The exact specification of the multilevel model may influence the estimation of contextual effects for several reasons. The contexts used may impact on the magnitude of the effect detected (with smaller areas more closely approximating individual circumstances) but may also be important in terms of the mechanism through which the contextual variable operates (e.g. with areas defined by political or other administrative boundaries). Cross-level effect modification and indirect cross-level effects are often overlooked; the presence of a cross-level interaction, for example, may mean that the interpretation of a contextual effect depends on the circumstances of the individual. The nature of a contextual effect may be complex and may not be linear. It is therefore important to consider different functional forms or multiple categories for the contextual effects although the lack of variation in the contextual variable noted above, and in some cases a restricted number of contexts, may make this difficult. Finally, multicollinearity is likely to be more problematic for contextual variables than for individual variables which may in turn make it impossible to estimate independent effects for several contextual variables.

Conclusions

Both the characteristics of the individuals themselves (compositional factors) and those of the relevant contexts in which individuals operate (contextual factors) may influence individual outcomes.

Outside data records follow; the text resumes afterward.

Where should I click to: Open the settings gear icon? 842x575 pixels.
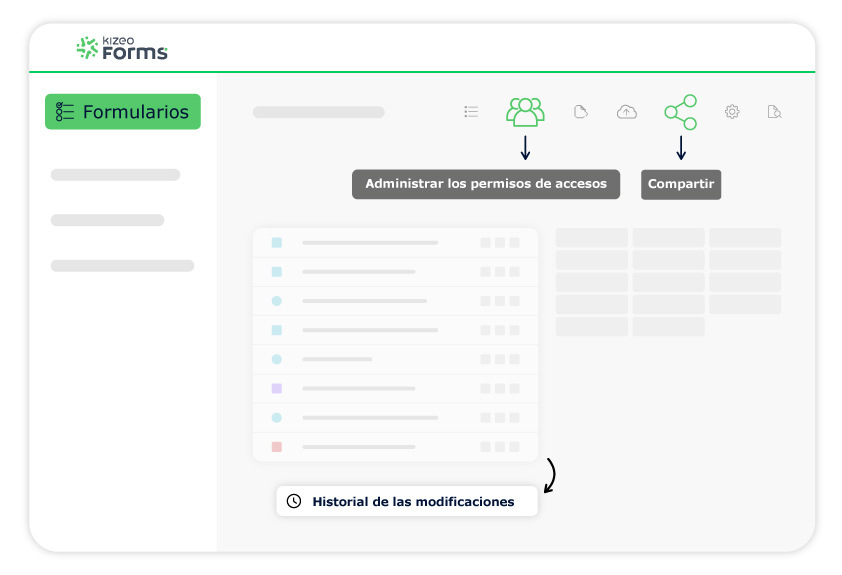pyautogui.click(x=732, y=112)
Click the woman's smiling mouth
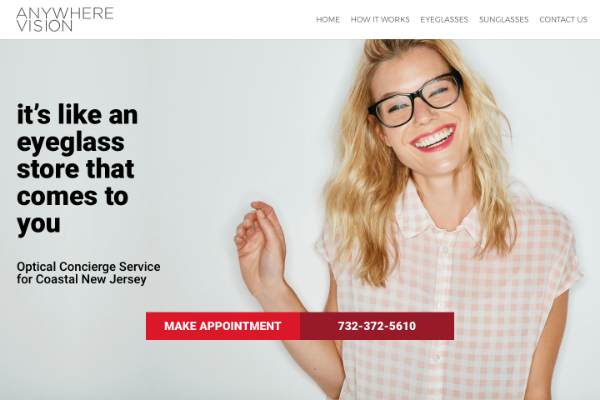Screen dimensions: 600x400 coord(434,138)

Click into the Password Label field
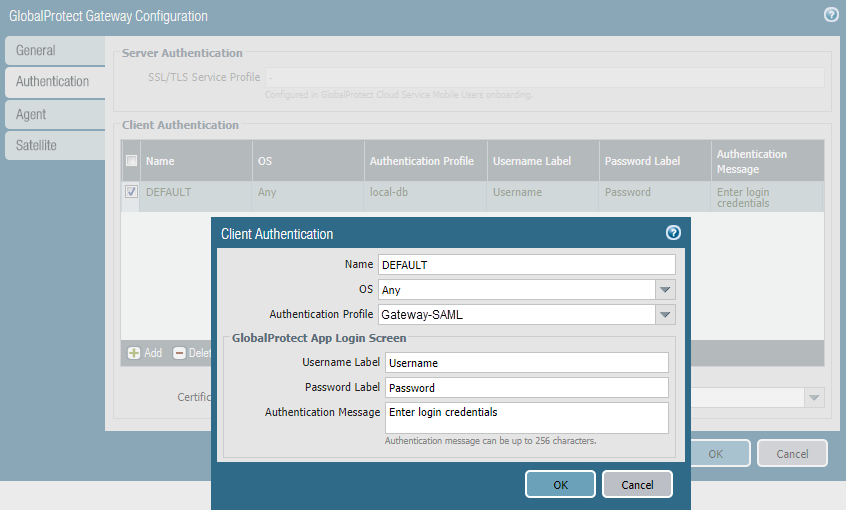(x=526, y=388)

In order to be able to judge the importance of contextual variables, it is important that full and appropriate adjustment has been made for potential differences in composition between the higher level units. Multilevel analysis provides a useful tool to explore the impact of compositional and contextual factors, and the interpretation of potentially complex models can be aided by relatively simple figures. The analysis of contextual effects can introduce a further dimension of complexity into regression modelling.